■ **TASK TO CARRY OUT**: Can you lay out the records, starting with the line with "Open Edit proxy panel in new window" and going on through the end of the records, as a two-column CSV with the columns text and answer? Use one row for each record, put each field in quotation marks, turn line breaks into spaces, and leave the pictures out.

########

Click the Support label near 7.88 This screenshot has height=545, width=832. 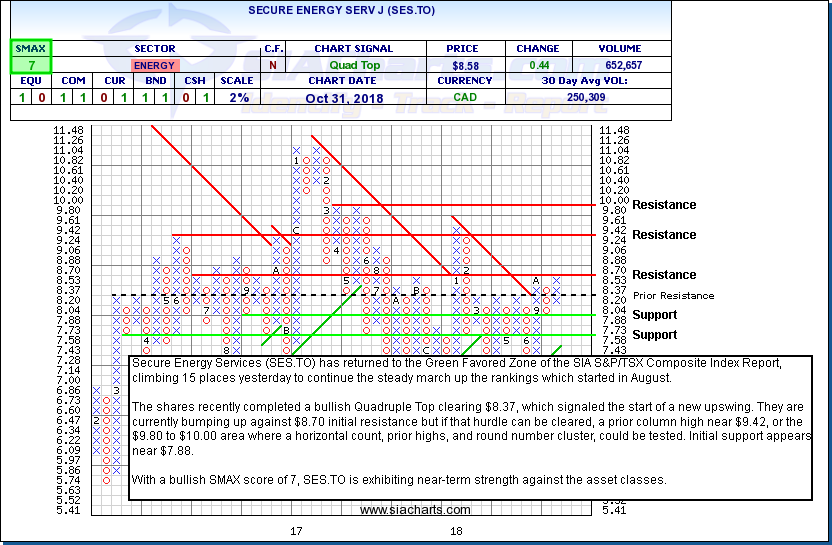pyautogui.click(x=654, y=315)
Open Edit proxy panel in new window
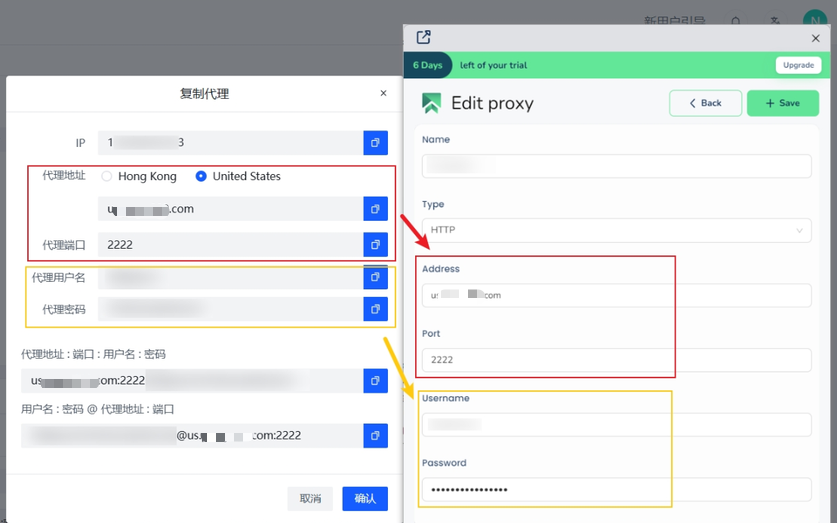Image resolution: width=837 pixels, height=523 pixels. click(423, 37)
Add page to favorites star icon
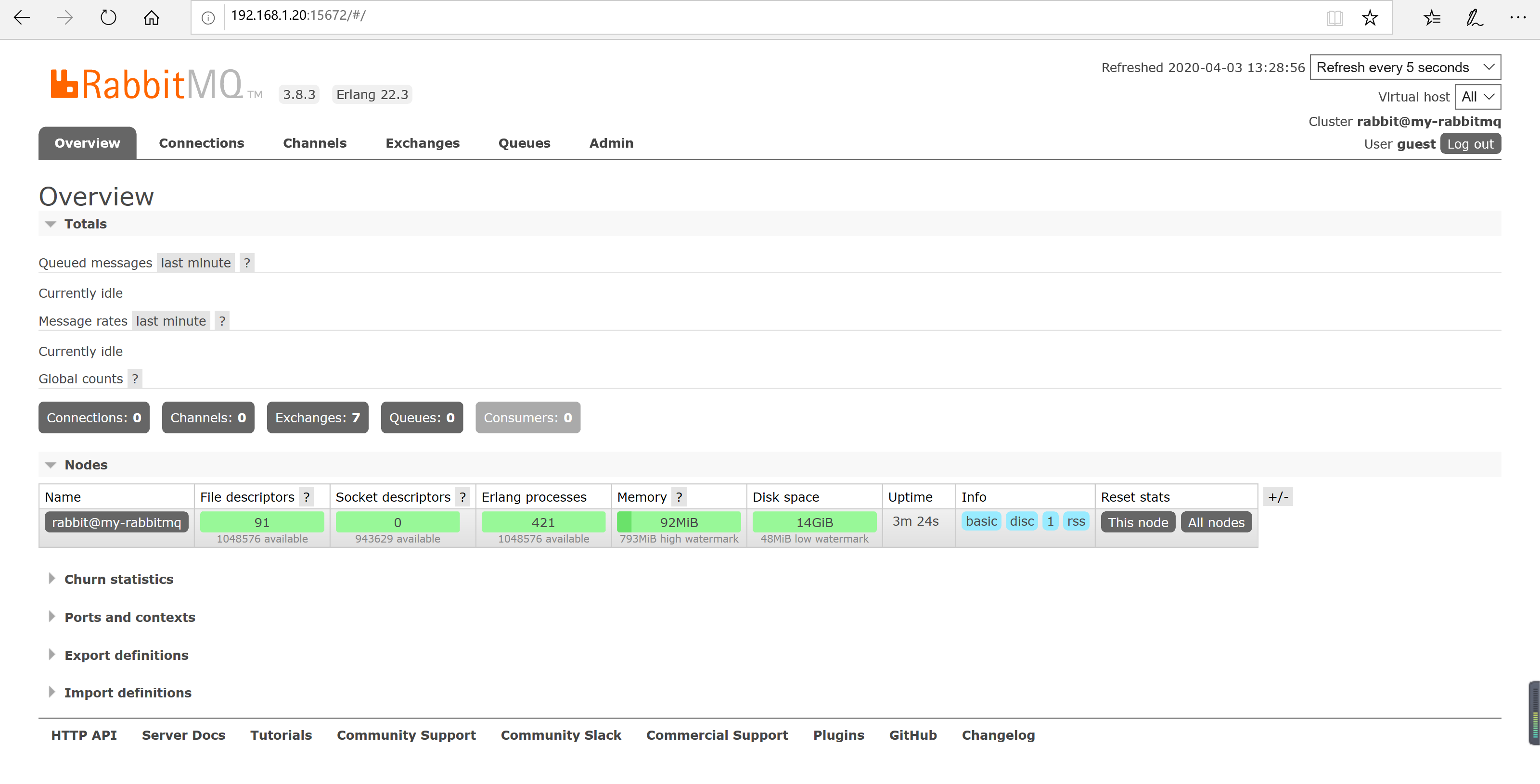Screen dimensions: 1540x784 (x=1370, y=17)

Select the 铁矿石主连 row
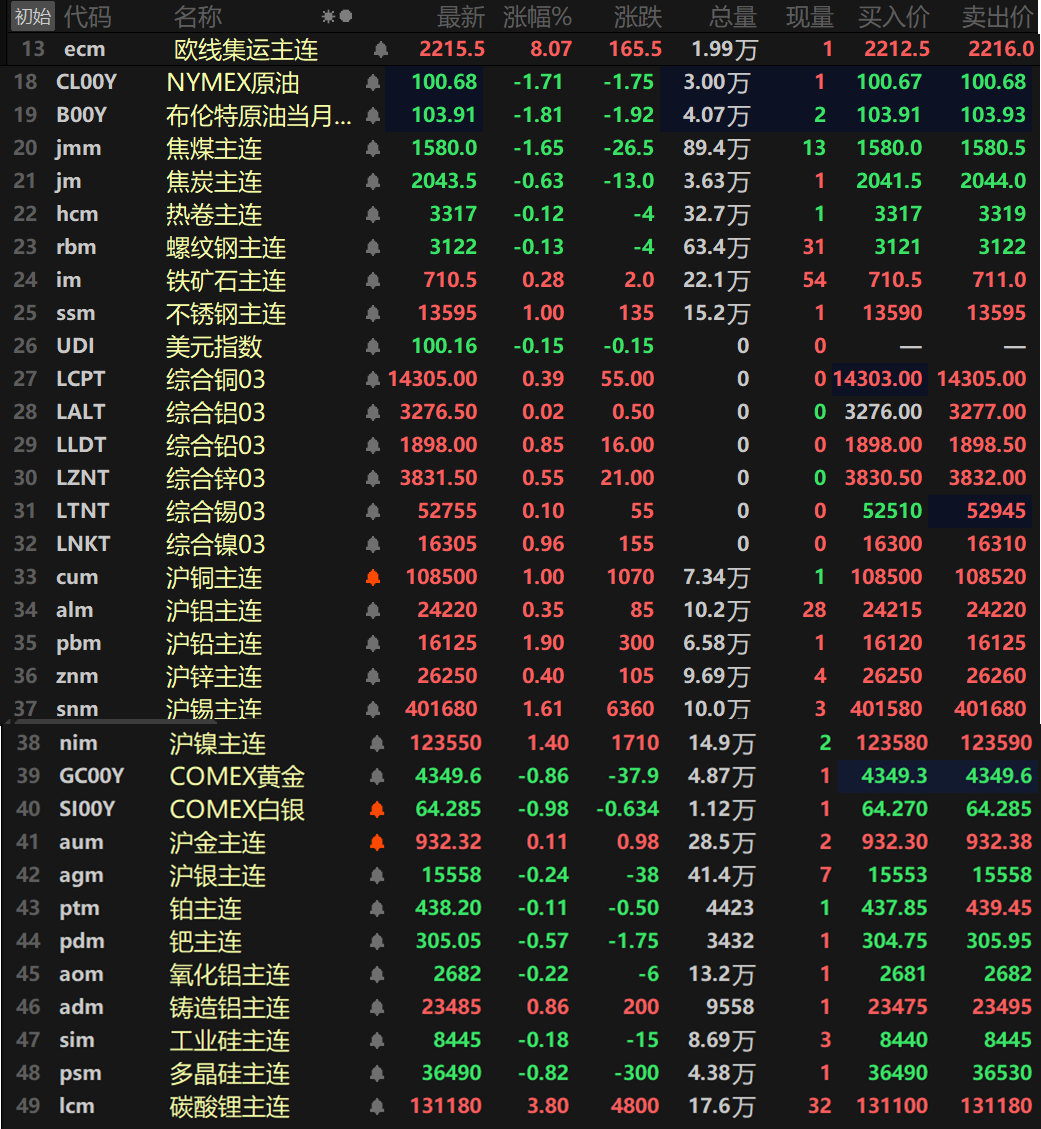click(x=520, y=280)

########

■ **TASK SOLUTION**:
text,answer
"Open Edit proxy panel in new window","Image resolution: width=837 pixels, height=523 pixels. click(423, 37)"
"Add page to favorites star icon","Screen dimensions: 1540x784 (x=1370, y=17)"
"Select the 铁矿石主连 row","click(x=520, y=280)"